> **Textauszug**
>>>>>

Das klingt für den Kauf eines Kleidungsstücks vielleicht absurd, ist aber in der Finanzbranche seit Kurzem Realität: Am 2. August 2022 trat in Deutschland eine EU-Richtlinie in Kraft, die Bankberaterinnen, Vermögensverwalter und Versicherungsmaklerinnen (und bald auch freie Finanzberater) verpflichtet,ihre Kund:innen nach deren Nachhaltigkeitspräferenzen zu fragen und dies bei den Produktempfehlungen zu berücksichtigen.

Wie grün ist unsere Geldanlage überhaupt?

Mit nachhaltigen Investments sollen Unternehmen und Projekte unterstützt werden, die einen positiven Beitrag zu ökologischen oder sozialen Entwicklungen leisten. Ende 2021 steckten hierzulande bereits rund 500 Milliarden Euro in entsprechenden Anlageprodukten, fast 50 Prozent mehr als im Jahr davor. Und der Trend geht weiter aufwärts: Der Wirtschaftsnachrichtendienst Bloomberg schätzt, dass im Jahr 2025 weltweit umgerechnet rund 50 Billionen Euro nachhaltig investiert sein werden, das wären ein Drittel aller Geldanlagen.

Und wie wird das definiert?

<<<<<

> **Aufgabe 1**
Beantworte anhand des Textauszugs:
(a) An welchem Datum trat die EU-Richtlinie in Deutschland in Kraft?
(b) Wie viel Geld steckte Ende 2021 hierzulande in nachhaltigen Anlageprodukten?
(c) Welchen Anteil an allen Geldanlagen würden die nachhaltigen Investments im Jahr 2025 laut der Schätzung von Bloomberg ausmachen?

> **Bereitgestellte Daten**
>>>>>

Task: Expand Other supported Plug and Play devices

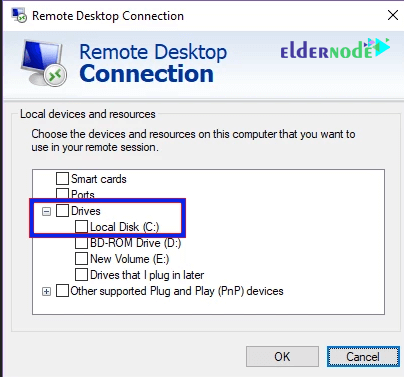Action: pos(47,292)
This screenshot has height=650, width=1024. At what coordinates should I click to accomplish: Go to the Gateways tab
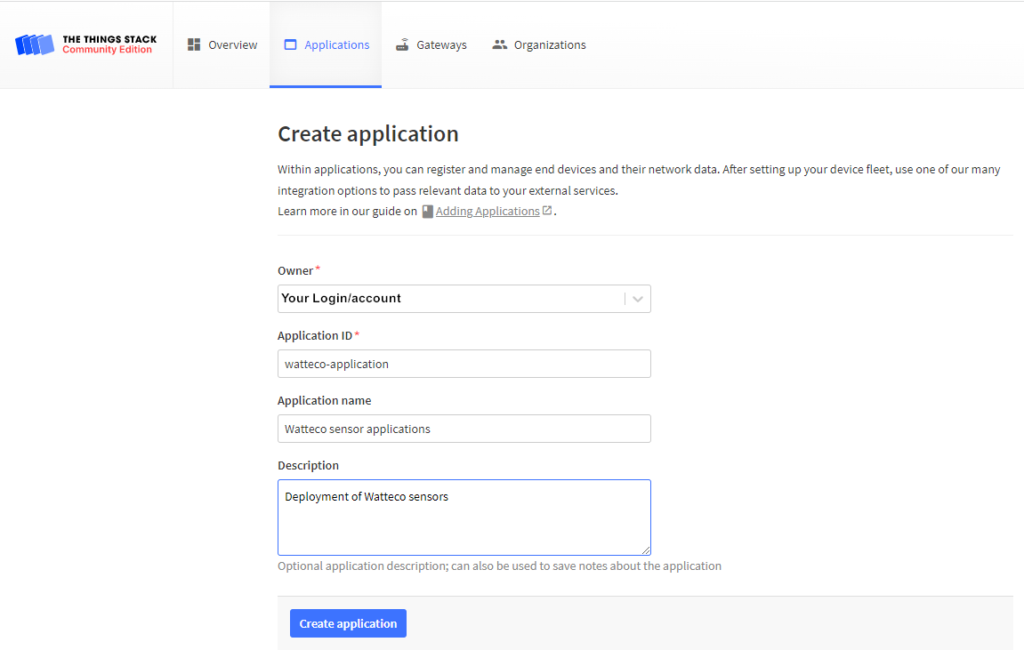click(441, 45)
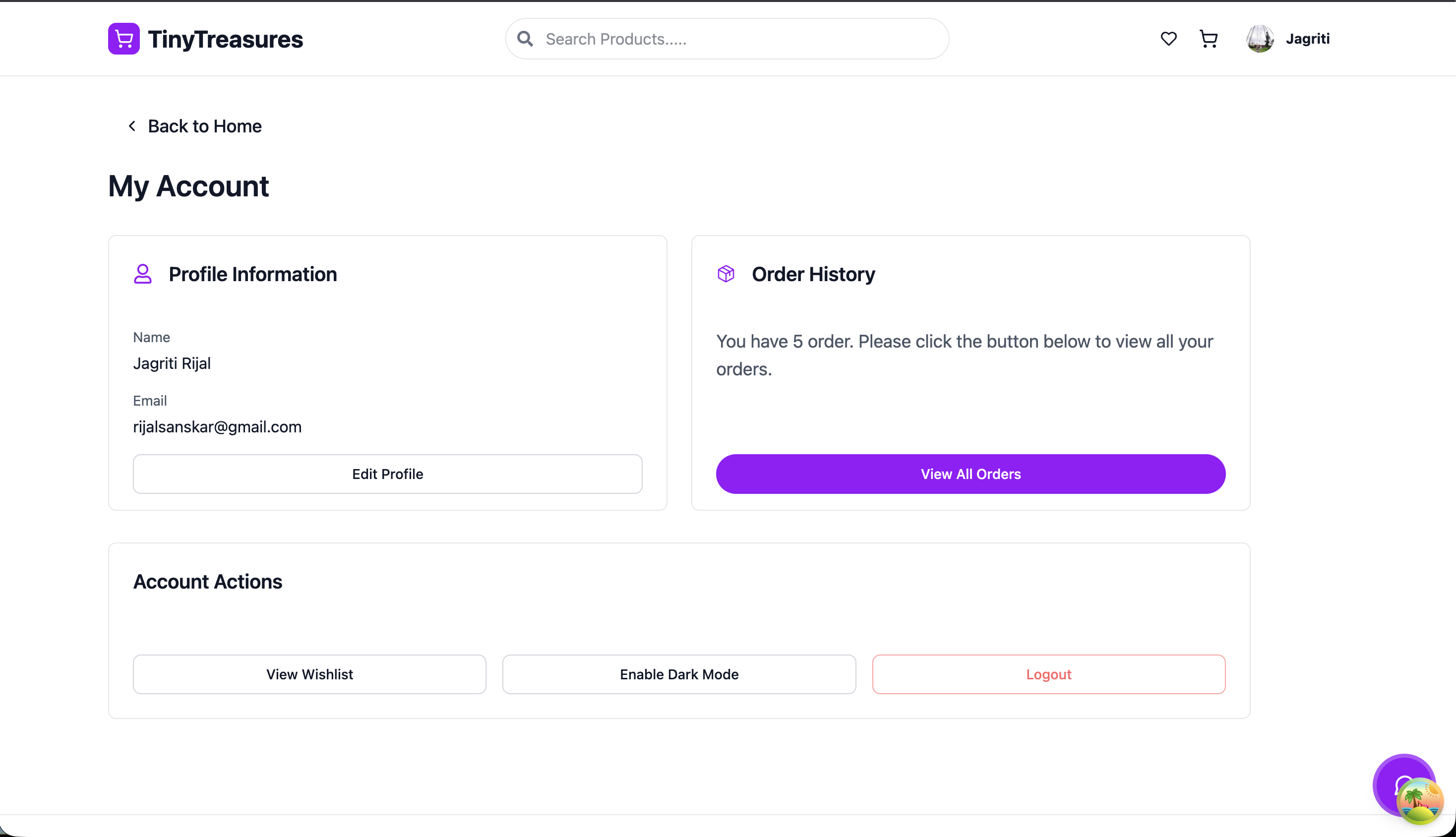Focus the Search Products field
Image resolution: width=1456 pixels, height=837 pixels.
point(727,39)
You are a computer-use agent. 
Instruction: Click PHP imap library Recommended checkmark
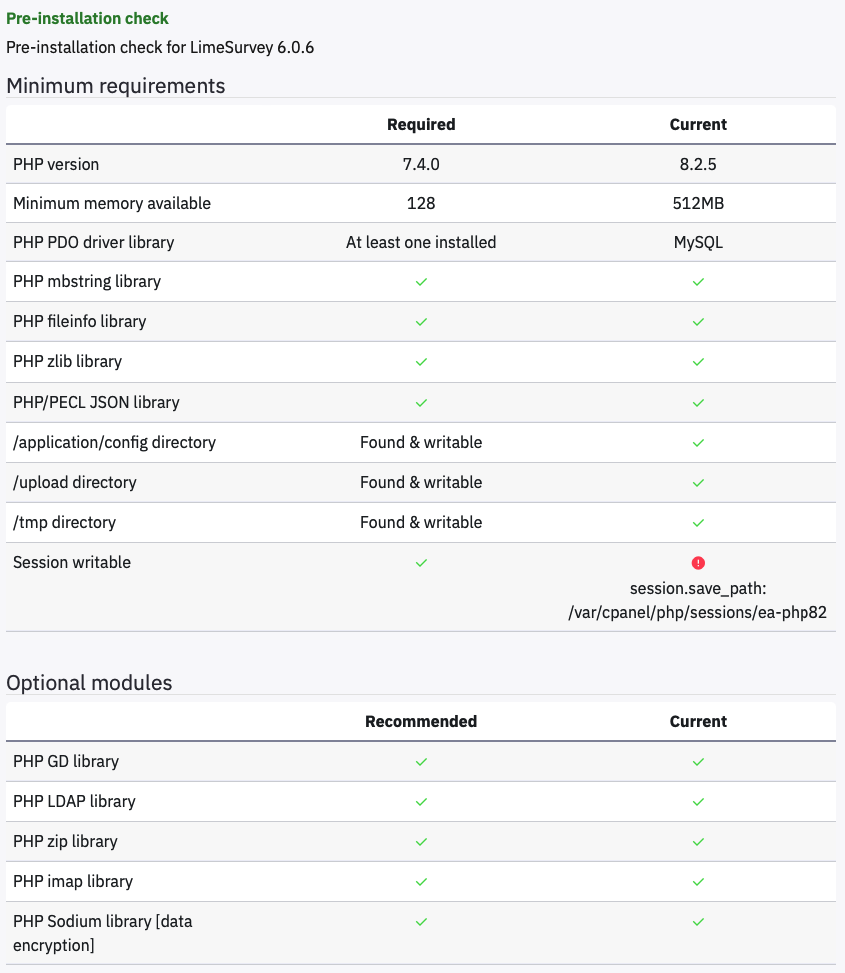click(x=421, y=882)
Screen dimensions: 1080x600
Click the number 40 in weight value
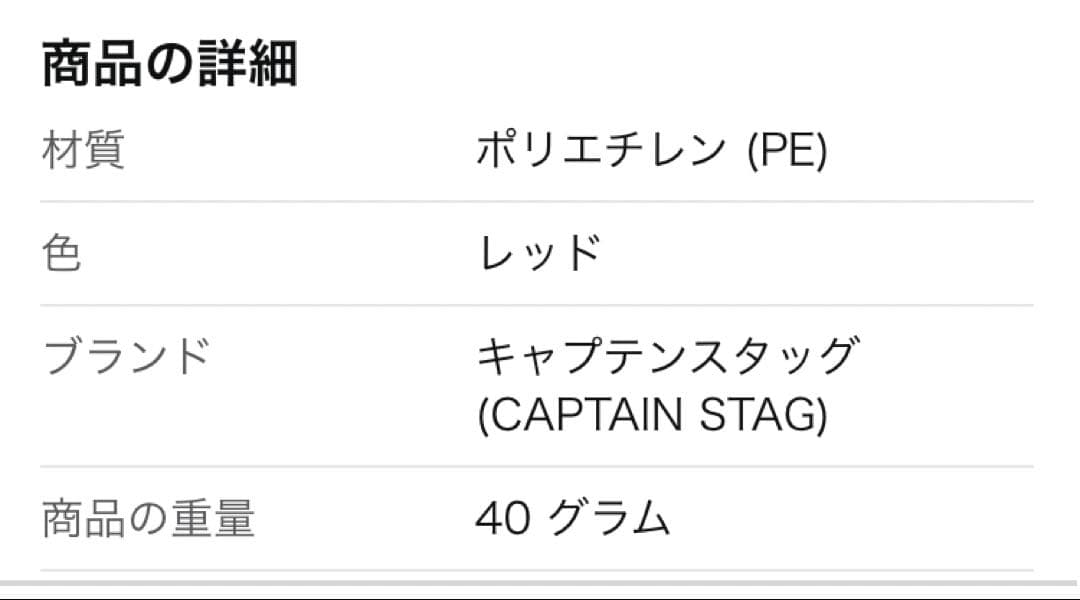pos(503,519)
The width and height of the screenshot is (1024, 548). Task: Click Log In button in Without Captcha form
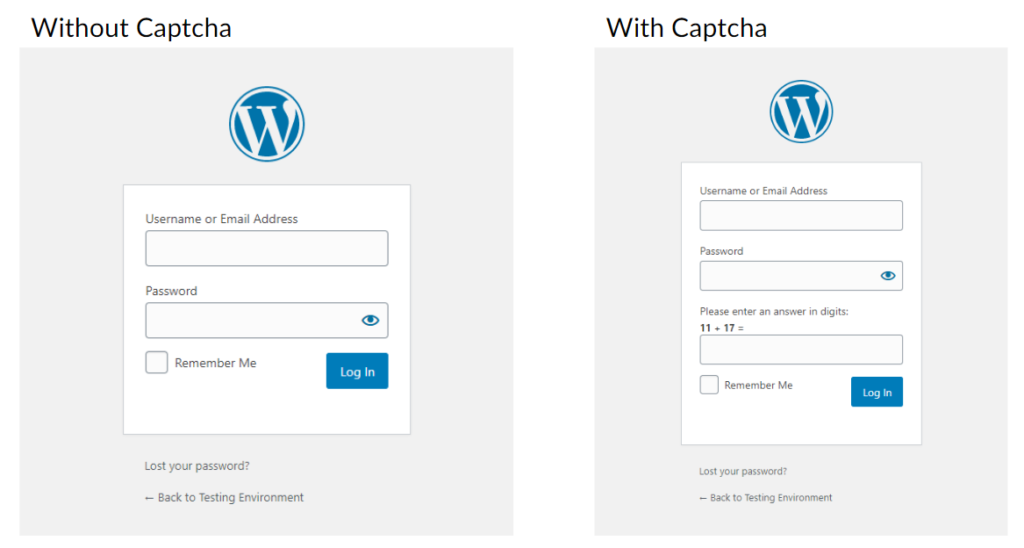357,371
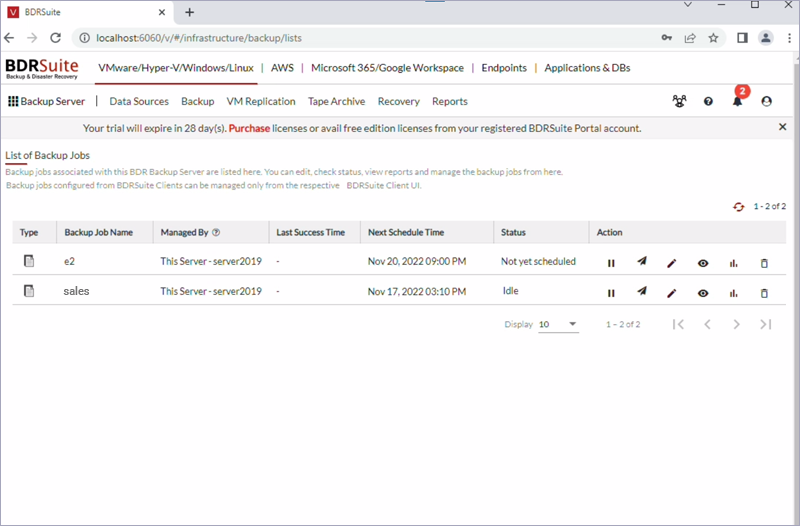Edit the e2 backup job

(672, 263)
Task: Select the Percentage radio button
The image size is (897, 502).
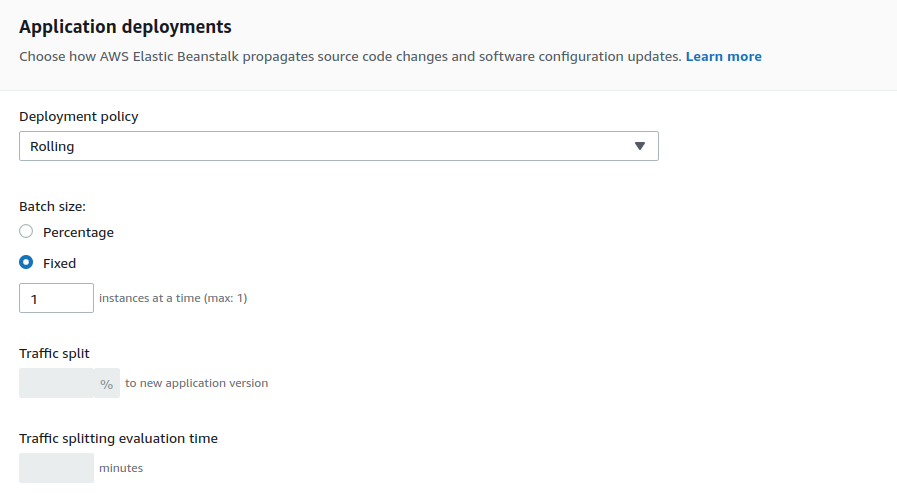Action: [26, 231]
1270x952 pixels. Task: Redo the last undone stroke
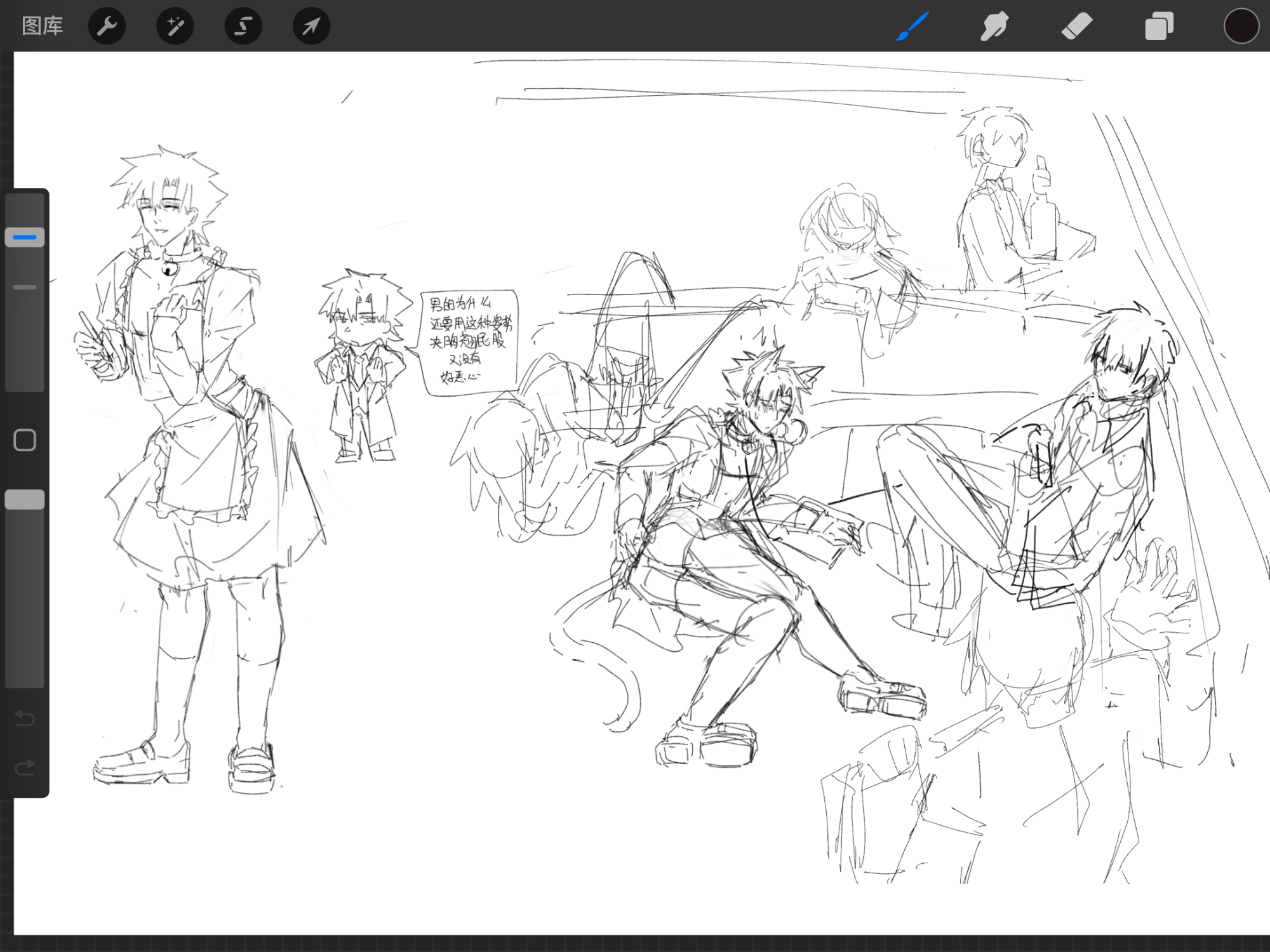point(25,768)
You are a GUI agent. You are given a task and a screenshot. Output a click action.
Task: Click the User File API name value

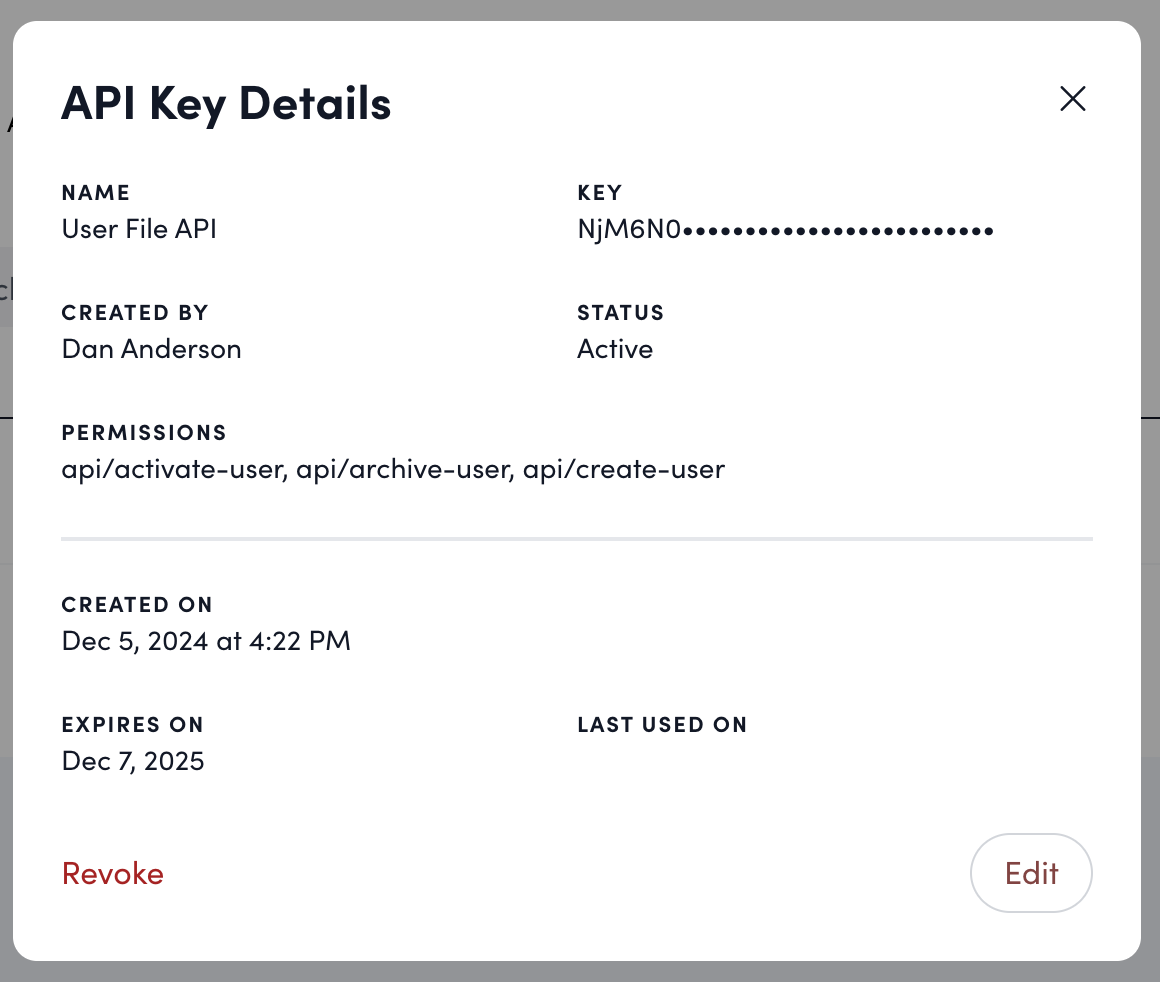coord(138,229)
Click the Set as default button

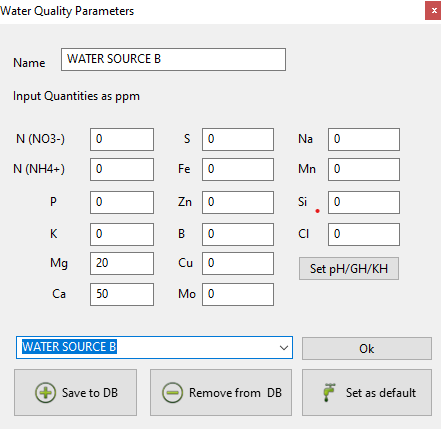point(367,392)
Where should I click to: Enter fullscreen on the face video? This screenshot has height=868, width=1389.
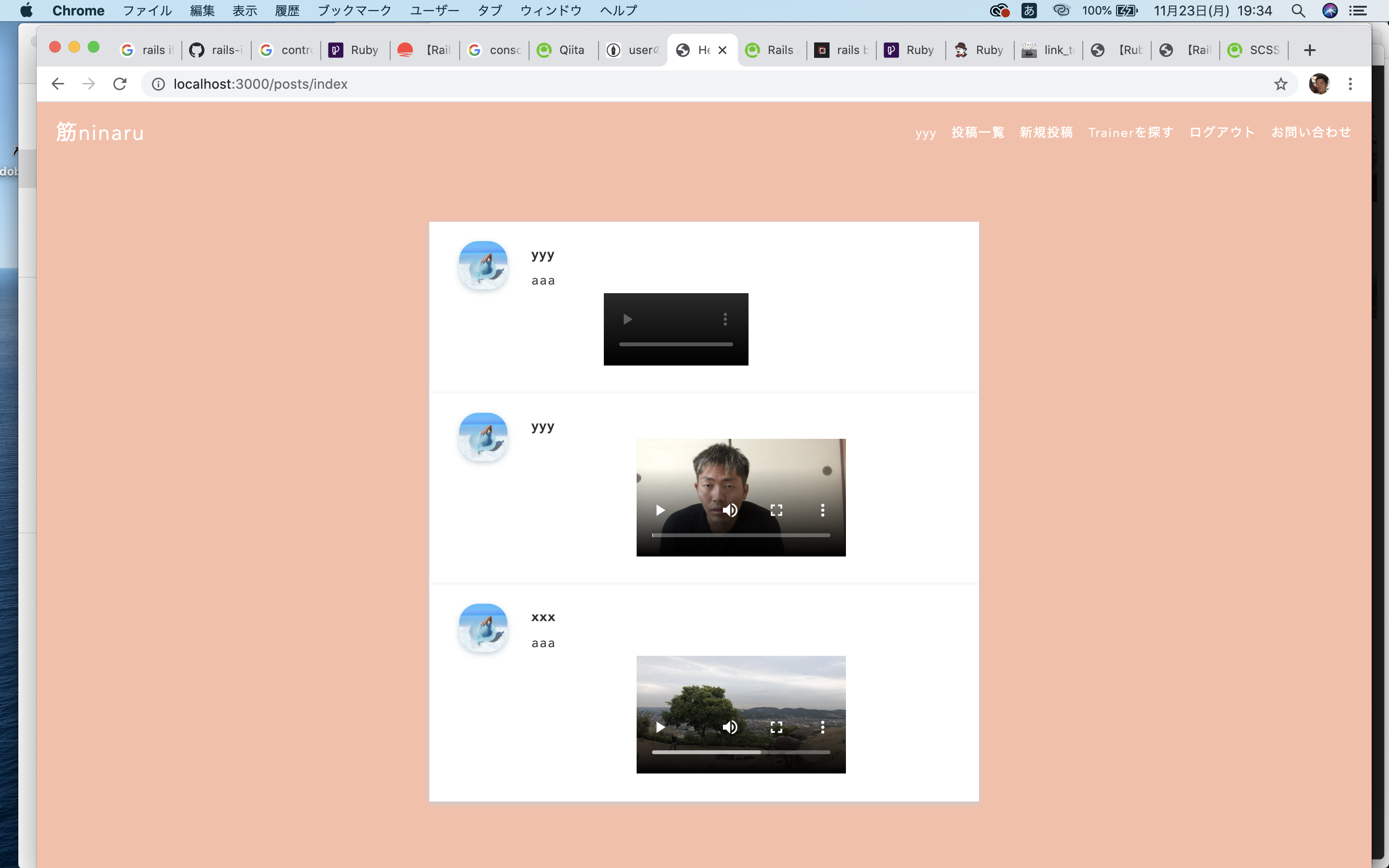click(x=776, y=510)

<<<<<

> **Aufgabe 2**
Wandle die Einträge, beginnend mit der Zeile, die „Where should I“ enthält, und endend mit dem Ende der Einträge, in eine zweispaltige CSV mit den Spalten eingabe und ausgabe um. Jeder Eintrag ergibt eine Zeile mit seinem Text und seiner Lösung, jedes Feld steht in Anführungszeichen, Zeilenumbrüche werden zu Leerzeichen, und die Bilder bleiben weg.

> **Vollständige Ausgabe 1**
(a) Am 2. August 2022.
(b) Rund 500 Milliarden Euro.
(c) Ein Drittel.

> **Vollständige Ausgabe 2**
eingabe,ausgabe
"Where should I click to: Enter fullscreen on the face video? This screenshot has height=868, width=1389.","click(x=776, y=510)"